I stare at her. She is scared. She looks back through the tarp again.
‘Who is left?’ I say, forte.
‘Please. All of the memory keepers we used have died or been taken,’ she says. ‘I waited, but there has been no word of new keepers to replace them.’
I step closer again. She is holding something back. I see the glint of it in her eyes, and I want to see the fear in there again.
‘Who is left?’ My voice is so loud that I hear footfalls beyond the tarp come to a halt.
‘Just one,’ she says. ‘She was my keeper, but she is mad. It has been years since I sent her anything.’
‘Where is she?’ I ask.
‘In a place called Reading. Between here and the Citadel.’
‘Sing it,’ I order.
‘Mary has gone mad. She will not help you.’
But before I leave her, Netty sings me the way to find the last memory keeper.

We are on the towpath. Matins came and went, and Lucien and I walked through the early morning city, keeping to the empty backstreets. Just the occasional people up that early — bakers, coffee sellers, a few traders. Lucien had his dark paraspecs on and we moved quickly, curling past Euston, past Morning Town and through the old market to the first lock.

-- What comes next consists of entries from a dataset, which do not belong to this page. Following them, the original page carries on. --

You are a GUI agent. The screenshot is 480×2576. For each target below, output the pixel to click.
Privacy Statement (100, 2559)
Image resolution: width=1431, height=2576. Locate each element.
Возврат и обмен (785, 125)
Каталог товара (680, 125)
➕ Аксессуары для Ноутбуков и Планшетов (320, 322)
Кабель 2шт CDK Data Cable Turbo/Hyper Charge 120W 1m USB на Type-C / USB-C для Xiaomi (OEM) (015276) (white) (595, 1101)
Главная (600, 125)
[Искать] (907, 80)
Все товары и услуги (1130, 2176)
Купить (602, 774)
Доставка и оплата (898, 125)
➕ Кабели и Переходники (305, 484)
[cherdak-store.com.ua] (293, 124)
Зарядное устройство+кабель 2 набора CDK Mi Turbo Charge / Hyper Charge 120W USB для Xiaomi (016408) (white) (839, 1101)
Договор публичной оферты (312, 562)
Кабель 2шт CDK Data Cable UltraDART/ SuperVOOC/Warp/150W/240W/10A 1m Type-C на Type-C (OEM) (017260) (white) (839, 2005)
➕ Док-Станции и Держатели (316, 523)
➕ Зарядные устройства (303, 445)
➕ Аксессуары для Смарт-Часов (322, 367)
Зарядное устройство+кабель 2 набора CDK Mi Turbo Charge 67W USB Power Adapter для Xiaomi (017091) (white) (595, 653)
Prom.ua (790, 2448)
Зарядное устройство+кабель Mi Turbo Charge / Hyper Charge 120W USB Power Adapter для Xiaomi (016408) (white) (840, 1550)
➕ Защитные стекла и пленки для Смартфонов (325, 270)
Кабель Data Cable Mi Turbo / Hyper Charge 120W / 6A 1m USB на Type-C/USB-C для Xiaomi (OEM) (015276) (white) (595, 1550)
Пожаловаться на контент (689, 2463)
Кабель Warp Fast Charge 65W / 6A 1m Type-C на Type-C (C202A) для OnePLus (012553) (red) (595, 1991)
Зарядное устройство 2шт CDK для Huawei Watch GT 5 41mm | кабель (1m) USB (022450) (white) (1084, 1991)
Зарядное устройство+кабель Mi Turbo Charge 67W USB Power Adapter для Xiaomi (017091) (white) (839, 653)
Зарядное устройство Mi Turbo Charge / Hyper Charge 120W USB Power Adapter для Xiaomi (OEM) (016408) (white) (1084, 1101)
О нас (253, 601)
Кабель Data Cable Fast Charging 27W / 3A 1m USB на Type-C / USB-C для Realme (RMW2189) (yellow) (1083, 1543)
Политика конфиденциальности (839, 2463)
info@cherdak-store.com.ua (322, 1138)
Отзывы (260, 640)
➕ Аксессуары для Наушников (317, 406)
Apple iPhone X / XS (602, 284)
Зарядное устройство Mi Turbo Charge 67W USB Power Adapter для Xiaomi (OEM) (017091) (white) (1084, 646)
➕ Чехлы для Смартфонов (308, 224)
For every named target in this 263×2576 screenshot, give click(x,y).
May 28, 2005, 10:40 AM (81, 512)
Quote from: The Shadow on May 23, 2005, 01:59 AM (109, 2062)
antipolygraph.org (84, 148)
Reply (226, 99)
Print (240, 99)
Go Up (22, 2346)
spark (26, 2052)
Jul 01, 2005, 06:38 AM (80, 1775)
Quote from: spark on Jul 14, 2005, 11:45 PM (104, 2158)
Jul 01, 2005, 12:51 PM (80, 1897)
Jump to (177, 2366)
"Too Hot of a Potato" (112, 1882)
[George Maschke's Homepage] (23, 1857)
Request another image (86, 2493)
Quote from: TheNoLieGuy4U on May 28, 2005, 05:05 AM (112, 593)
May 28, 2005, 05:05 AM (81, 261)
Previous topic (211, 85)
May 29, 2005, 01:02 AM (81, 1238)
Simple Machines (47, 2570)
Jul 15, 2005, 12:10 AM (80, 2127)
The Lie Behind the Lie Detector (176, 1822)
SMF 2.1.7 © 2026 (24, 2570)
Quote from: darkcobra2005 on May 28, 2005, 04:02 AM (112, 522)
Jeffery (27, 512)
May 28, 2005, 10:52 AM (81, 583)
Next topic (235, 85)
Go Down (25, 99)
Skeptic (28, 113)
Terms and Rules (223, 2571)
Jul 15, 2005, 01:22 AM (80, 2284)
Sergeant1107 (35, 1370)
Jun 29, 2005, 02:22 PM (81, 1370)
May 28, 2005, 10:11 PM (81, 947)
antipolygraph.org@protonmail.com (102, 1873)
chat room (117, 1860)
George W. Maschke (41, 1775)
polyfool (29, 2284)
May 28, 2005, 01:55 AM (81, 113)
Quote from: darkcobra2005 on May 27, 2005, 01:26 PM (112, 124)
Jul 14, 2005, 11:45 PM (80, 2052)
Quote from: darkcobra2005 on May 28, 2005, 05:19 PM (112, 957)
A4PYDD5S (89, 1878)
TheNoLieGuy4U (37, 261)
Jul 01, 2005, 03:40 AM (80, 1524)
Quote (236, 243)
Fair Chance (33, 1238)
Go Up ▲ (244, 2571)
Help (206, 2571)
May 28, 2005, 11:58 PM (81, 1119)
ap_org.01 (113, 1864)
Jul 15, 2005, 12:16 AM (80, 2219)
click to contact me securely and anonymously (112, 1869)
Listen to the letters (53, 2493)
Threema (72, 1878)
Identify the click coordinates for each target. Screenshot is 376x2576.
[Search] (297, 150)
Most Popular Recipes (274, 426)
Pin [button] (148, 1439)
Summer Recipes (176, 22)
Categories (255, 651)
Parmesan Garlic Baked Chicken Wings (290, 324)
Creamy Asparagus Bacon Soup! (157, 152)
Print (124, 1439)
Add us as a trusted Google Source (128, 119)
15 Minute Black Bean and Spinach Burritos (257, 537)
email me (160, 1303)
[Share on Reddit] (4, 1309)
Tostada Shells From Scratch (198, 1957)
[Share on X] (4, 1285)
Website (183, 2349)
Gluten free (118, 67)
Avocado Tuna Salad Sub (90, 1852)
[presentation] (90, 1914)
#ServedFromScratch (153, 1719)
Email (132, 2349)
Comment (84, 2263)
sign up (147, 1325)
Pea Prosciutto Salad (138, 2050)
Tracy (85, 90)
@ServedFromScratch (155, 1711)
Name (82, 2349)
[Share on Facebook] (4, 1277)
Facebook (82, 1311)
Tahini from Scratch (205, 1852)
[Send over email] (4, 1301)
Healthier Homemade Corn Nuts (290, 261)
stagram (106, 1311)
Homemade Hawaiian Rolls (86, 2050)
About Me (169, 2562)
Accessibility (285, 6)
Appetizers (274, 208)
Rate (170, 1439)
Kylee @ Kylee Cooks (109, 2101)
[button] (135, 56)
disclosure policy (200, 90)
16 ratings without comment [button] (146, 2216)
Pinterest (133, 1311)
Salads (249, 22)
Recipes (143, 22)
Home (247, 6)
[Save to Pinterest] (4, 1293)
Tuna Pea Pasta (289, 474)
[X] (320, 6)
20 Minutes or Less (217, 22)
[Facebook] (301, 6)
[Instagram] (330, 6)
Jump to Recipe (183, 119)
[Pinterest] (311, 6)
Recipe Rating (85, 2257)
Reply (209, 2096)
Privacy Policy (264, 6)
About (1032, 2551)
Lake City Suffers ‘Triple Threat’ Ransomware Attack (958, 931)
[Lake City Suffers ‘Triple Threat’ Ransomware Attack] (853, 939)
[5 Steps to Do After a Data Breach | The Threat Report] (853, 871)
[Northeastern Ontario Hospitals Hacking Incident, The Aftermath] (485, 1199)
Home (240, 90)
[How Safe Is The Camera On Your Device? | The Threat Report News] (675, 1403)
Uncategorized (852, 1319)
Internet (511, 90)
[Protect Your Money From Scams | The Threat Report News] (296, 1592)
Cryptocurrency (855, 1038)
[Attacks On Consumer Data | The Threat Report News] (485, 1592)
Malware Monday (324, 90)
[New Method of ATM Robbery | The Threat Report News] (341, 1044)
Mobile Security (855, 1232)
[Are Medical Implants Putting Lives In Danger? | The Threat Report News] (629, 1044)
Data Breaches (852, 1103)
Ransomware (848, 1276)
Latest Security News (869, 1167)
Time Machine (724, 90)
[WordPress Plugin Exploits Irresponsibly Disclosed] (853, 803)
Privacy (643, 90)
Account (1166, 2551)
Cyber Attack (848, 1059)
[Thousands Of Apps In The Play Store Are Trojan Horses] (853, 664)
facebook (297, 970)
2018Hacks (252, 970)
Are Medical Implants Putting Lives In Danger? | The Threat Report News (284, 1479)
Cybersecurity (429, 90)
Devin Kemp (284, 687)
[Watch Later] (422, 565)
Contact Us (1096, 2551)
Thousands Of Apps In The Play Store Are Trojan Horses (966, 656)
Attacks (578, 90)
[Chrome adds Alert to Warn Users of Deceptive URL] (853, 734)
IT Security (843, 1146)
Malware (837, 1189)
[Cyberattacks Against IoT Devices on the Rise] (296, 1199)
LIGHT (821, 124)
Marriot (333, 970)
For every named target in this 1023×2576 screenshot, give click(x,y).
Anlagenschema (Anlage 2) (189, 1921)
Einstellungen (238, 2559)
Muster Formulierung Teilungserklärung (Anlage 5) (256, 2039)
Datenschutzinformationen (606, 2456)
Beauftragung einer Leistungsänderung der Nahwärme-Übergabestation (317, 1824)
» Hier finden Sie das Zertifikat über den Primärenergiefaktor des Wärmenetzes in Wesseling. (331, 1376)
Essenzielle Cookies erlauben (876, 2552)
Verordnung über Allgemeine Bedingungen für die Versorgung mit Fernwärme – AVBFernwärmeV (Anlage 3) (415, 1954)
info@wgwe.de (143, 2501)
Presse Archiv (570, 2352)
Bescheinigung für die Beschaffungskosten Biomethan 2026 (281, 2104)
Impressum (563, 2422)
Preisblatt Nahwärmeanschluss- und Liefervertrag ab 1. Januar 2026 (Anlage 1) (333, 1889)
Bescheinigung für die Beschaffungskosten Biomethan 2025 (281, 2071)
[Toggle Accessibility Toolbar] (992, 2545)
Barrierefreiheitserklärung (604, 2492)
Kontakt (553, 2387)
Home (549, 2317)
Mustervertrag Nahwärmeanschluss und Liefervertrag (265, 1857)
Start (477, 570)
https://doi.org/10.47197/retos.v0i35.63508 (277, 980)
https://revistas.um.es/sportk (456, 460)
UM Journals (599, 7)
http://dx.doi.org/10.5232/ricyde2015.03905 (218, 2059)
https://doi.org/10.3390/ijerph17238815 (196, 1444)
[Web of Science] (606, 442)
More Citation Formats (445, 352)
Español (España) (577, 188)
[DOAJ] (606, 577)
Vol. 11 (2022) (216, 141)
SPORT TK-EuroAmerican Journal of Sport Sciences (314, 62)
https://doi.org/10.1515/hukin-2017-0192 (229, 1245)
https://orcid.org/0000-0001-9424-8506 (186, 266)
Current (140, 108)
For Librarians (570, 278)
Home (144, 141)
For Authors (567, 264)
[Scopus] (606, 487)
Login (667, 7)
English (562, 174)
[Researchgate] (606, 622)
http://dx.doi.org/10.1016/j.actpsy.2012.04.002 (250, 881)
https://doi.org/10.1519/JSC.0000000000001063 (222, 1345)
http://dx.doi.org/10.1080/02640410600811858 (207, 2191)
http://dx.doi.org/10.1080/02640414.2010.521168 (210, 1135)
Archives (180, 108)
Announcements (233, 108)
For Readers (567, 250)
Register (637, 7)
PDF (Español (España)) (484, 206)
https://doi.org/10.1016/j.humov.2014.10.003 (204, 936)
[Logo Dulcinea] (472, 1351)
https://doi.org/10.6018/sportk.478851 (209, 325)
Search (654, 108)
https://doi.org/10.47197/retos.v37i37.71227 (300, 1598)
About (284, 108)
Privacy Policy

The stone of the path is cracked, and the bank leans over us on the side, covered in moss and small ferns. There’s mist coming flat across the water. I walk in front, but it’s Lucien setting the pace, a presto stride to eat up the distance and go unremarked by any watchers. At Primrose Hill we hear the lone notes of a muted French horn coming across the water and I see a bundled-up figure, short enough for a kid, standing at the bottom of one of the gardens whose lawns fold right down to the canal. The hornplayer strolls back and forth, and the horn gets slowly flatter in the cold. The muffled arpeggios repeat over and over: major, minor, first inversion, second inversion. The morning light reflects off the chill pale gold of the instrument whenever the player turns. Nothing else moves, though, and we’re past, listening to the notes stepping strange and relentless up and down.
More houses with lawns, each with a boatshed and jetty at the bottom, a dinghy, some mossy terracotta flowerpots, the habitual pair of para boots. Windchimes hang from one tree. A rope swing is knotted to another. In me, there’s an ache of something that is missing. I do not think I have been down here before. These are homes — homes of the wealthy, the successful traders and the lauded instrument makers, those whose children go to the top schools, and maybe even audition for the Order. In the houses, both parents are alive, alive and getting their children out of bed for morning practice at first light, shoring away memory even before Chimes tolls for Onestory. The windows are tall and golden, and they look down on us as we walk past through the misty dark.